Implementation:Predibase Lorax Metadata Kernels

Knowledge Sources	Predibase_Lorax
Domains	GPU_Kernels, Attention
Last Updated	2026-02-08 00:00 GMT

Overview

Collection of Triton kernels for GPU-accelerated metadata processing operations including block table format conversion, position/slot ID preparation, slot filtering, and input ID copying used in the LoRaX inference pipeline.

Description

This module provides a set of Triton kernels that accelerate metadata manipulation operations which would otherwise require expensive CPU-GPU synchronization or slow Python loops. The module includes a has_triton() helper that checks for Triton availability (currently CUDA-only due to a ROCm compatibility issue) and falls back to CPU implementations when Triton is unavailable.

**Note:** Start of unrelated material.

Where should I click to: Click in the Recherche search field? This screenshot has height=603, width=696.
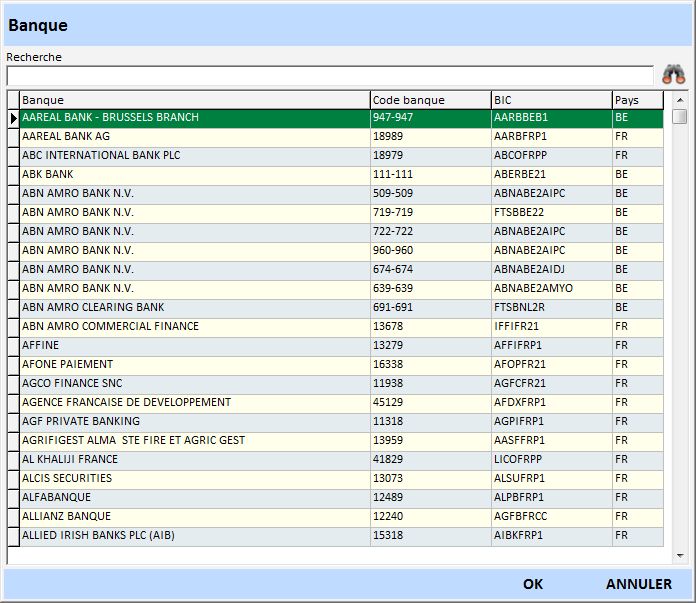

The five Triton kernels and their corresponding Python wrapper functions are:

triton_block_tables_to_ragged: Converts padded 2D block tables (batch x max_blocks) into a ragged/flat 1D format compatible with FlashInfer. For each batch entry, it copies the valid block indices (determined by cumulative sequence lengths) from the padded table into contiguous segments of the ragged output. The CPU fallback iterates with Python loops.

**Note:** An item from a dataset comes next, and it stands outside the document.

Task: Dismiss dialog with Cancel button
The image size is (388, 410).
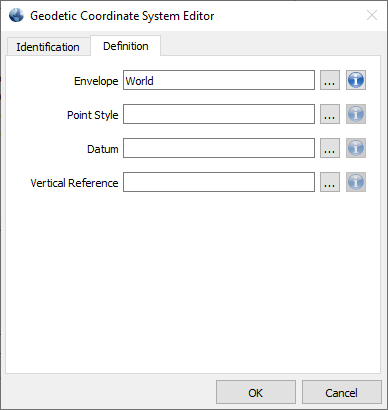Action: (342, 392)
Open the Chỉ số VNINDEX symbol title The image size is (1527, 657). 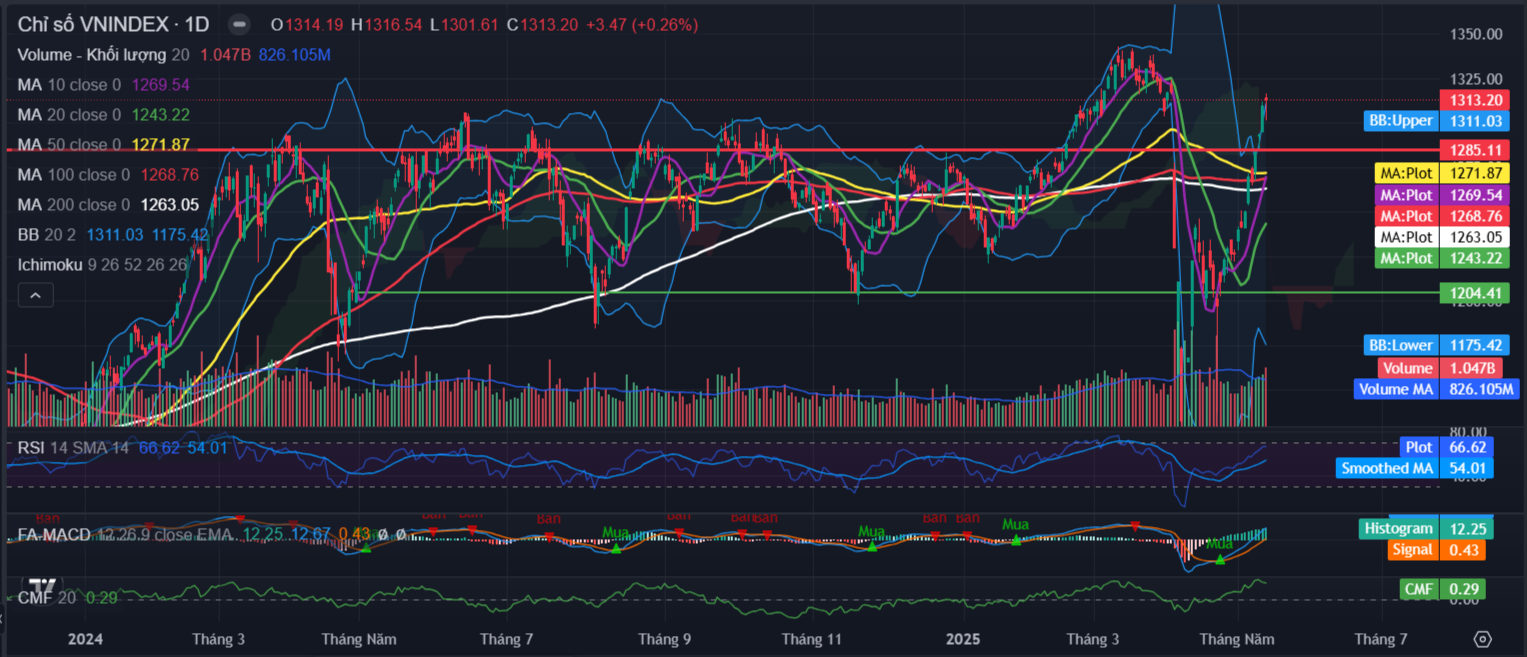tap(113, 25)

triton_block_tables_to_padded: The inverse operation, converting a ragged 1D block table back into padded 2D format. Each batch entry's contiguous segment is copied into its row of the padded output table.

triton_copy_next_input_ids_inplace: Copies newly generated token IDs into the all_input_ids buffer during autoregressive decoding. Handles variable numbers of accepted tokens per request (for speculative decoding) using cu_accepted_ids for indexing. Includes a decode_mask that prevents writing for requests still in the prefill phase.

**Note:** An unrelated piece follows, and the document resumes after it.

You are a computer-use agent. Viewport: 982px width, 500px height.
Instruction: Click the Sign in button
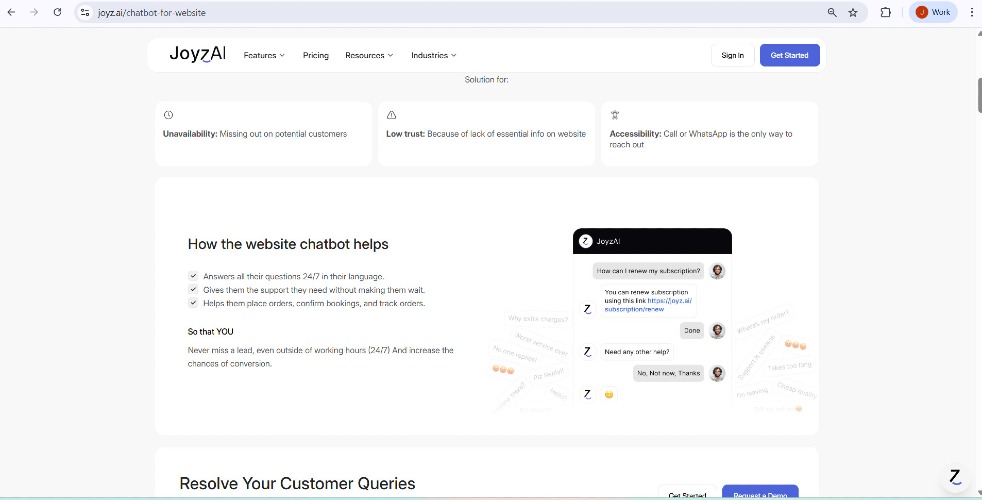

triton_prepare_position_slot_ids: Computes position IDs and slot indices for each token in a batch. Position IDs are computed as cache_length + token_offset, and slot indices as slot_start + cache_length + token_offset. These are needed for rotary position embeddings and KV cache slot addressing.

triton_slots_filtering: Filters and rearranges slot indices from a source layout into a destination layout based on start offsets and cumulative slot counts. Used for reorganizing slot assignments during batch processing.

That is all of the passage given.